道长僵硬地说:“我等宁可酬神戏有更多的寓言作用,也不要它只具历史说教的性质。这些戏蕴含着远播至理,同一般的戏剧表演相较,一点也不逊色。”为了挫狄公的锐气,道长的脸上露出了一丝微笑,说:“我当下仍希望大人别以为它们完全缺乏历史趣味,这些面具和戏服是一百多年前在道观里制成的,自古以来,它们便甚有价值。请允许我现下就带大人到大厅去,戏演了一整天,此刻恐怕已到最末几出了。此后,在饭厅里还准备了简便的膳席,希望大人能赏光。”

狄公过去几乎不可能去赴道观、庙宇的正式宴会,但是,作为朝云观所在辖区的官长,他也不能推却。因此,狄公欣然同意,爽快地说道:“本县很高兴接受邀请。”

于是,他们站了起来,由道长带路,向门口走去。他们推开殿门,走出了客厅,道长迅速地扫视了四周,便走到半明半暗的拐角。那里一片寂静,连个人影也没有。他放心了,好似解脱了一般,遂恭恭敬敬地引导狄公走向那高大的双扇门。

他们刚跨进道观里那雄伟宽敞的大厅,便迎面扑来一阵震耳欲聋的锣鼓铙钹声,随后就是琵琶、笛子等丝竹乐器的演奏声,旋律激昂、声音嘹亮。乐队里所有的丝竹管乐齐鸣,奇声异响在大厅里奏鸣。乐手们坐在大厅前左侧的一个小平台上,正在起劲地演奏着。大厅上的房梁皆因年代久远、历经烟火熏染而变黑,大厅中有许多高大厚实的红漆圆木柱,支撑着大厅的屋顶,整个建筑虽然陈旧,但十分坚固。大厅里的上百个道士笑盈盈地并排坐在红漆柱中间的最佳位置上,喜滋滋地看着戏,十几盏明晃晃的纸灯笼把道士身上的黄道袍照得光彩熠熠。

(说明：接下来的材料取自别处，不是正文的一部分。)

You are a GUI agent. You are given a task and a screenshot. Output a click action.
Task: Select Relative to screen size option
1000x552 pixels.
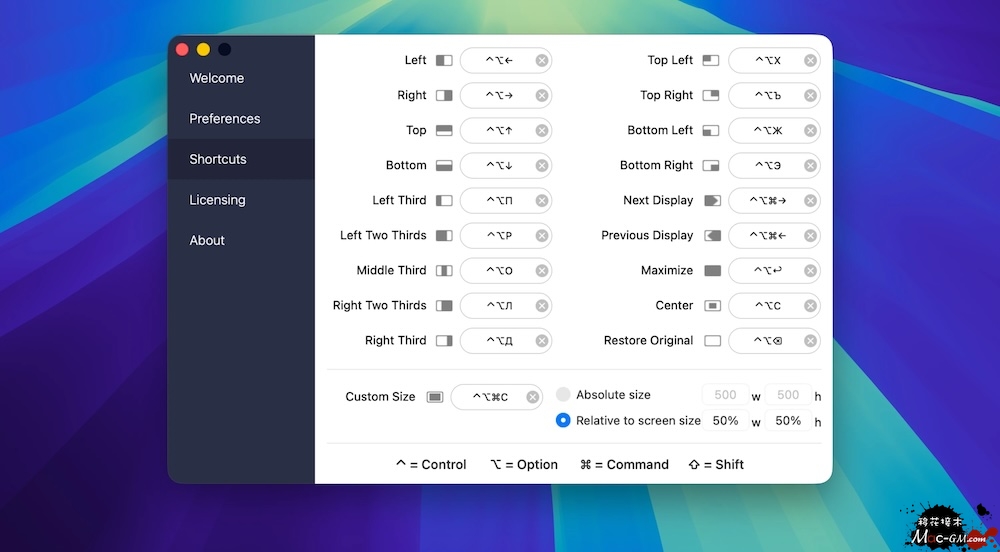pyautogui.click(x=563, y=421)
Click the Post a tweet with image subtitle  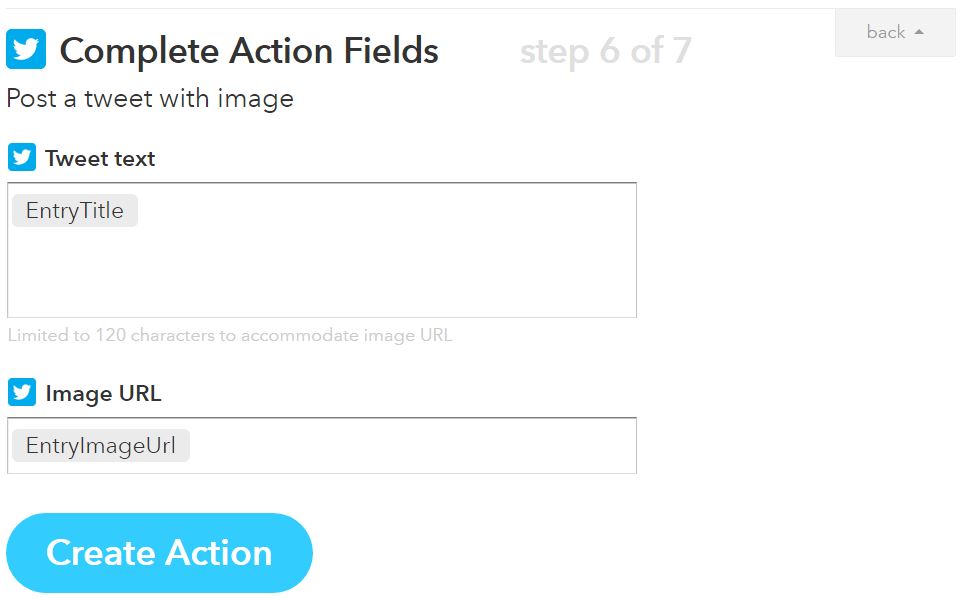click(x=150, y=99)
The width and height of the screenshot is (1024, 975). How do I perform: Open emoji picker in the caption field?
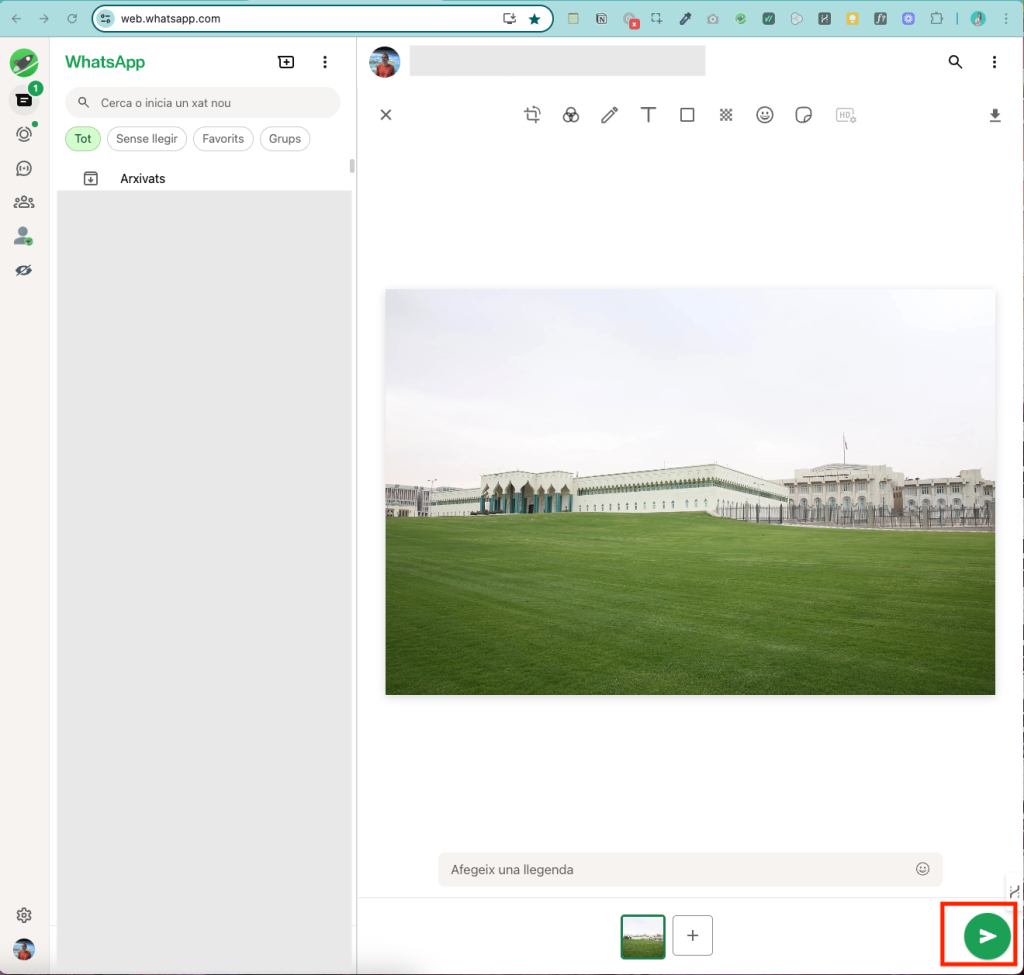[922, 869]
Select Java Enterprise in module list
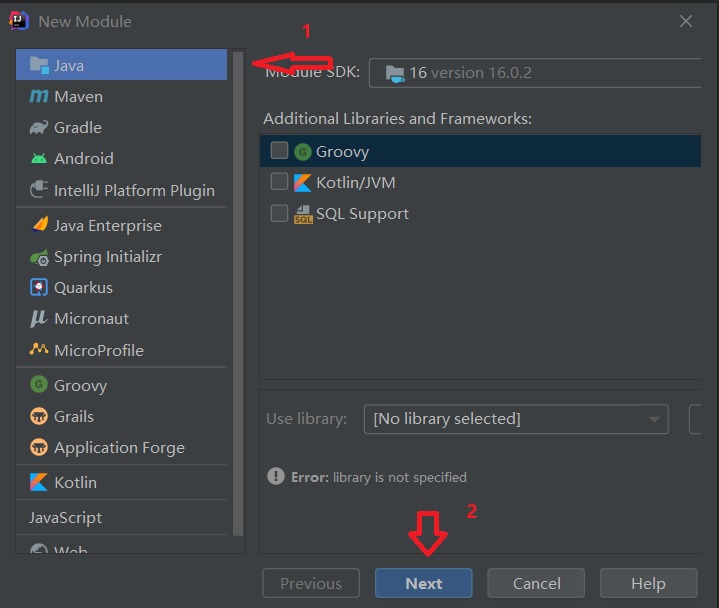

当真智道长领着狄公,沿着人群中空出的一条小道走向大厅后靠近戏台边上的一个小平台时,道士们纷纷恭恭敬敬地起身,向他们致意。真智道长挥了挥手,示意大家坐下。他请狄公坐在他右边的一张雕檀木椅上,自己则坐在狄公旁边的那张高背椅上,左边另一张椅子则空在那里。

有小道士前来禀告,说孙天师已离开居所,很快就会来的。真智点了点头,吩咐小道士取些水果和点心来招待客人。

狄公一边兴致勃勃地看着台上正在表演的精彩节目,一边打量着大厅周围的环境。只见戏台周围放着一排闪亮的红灯笼,戏台中央则放着一把醒目、华丽的木制靠背椅,椅上坐着一个漂亮、庄重、文雅的女子,绣裙彩帔、红绿相映,身上佩戴着金光闪闪的首饰,明丽眩目。她那高耸的假发上珠冠璎珞,给人雍容华贵的印象。在她交叠的两手中间,还持着一方玉笏。很明显,她便是民间传说中的西王母娘娘。

戏台上昂首挺立着八个神仙,七男一女,个个穿着华丽,披着丝绸绣彩袍,在西王母座椅前翩翩起舞,鼓乐齐鸣,既庄严,又颇有韵律。这戏台上神气飞扬的八仙,是道教诸神中最有名气的八位仙人,显示了群仙对西王母的尊崇。

“这两个演戏的女子都是道姑扮的吗?”狄公问道。

“不是!”真智回答道,“演西王母的那位女子是关老大戏班里的女优伶,名唤丁香。待会儿在戏场间隙之际,她还要表演一套杂技节目,如走钢丝、顶碗、变戏法和转茶碟等。那个扮演仙姑的是戏班头关老大的妻子。”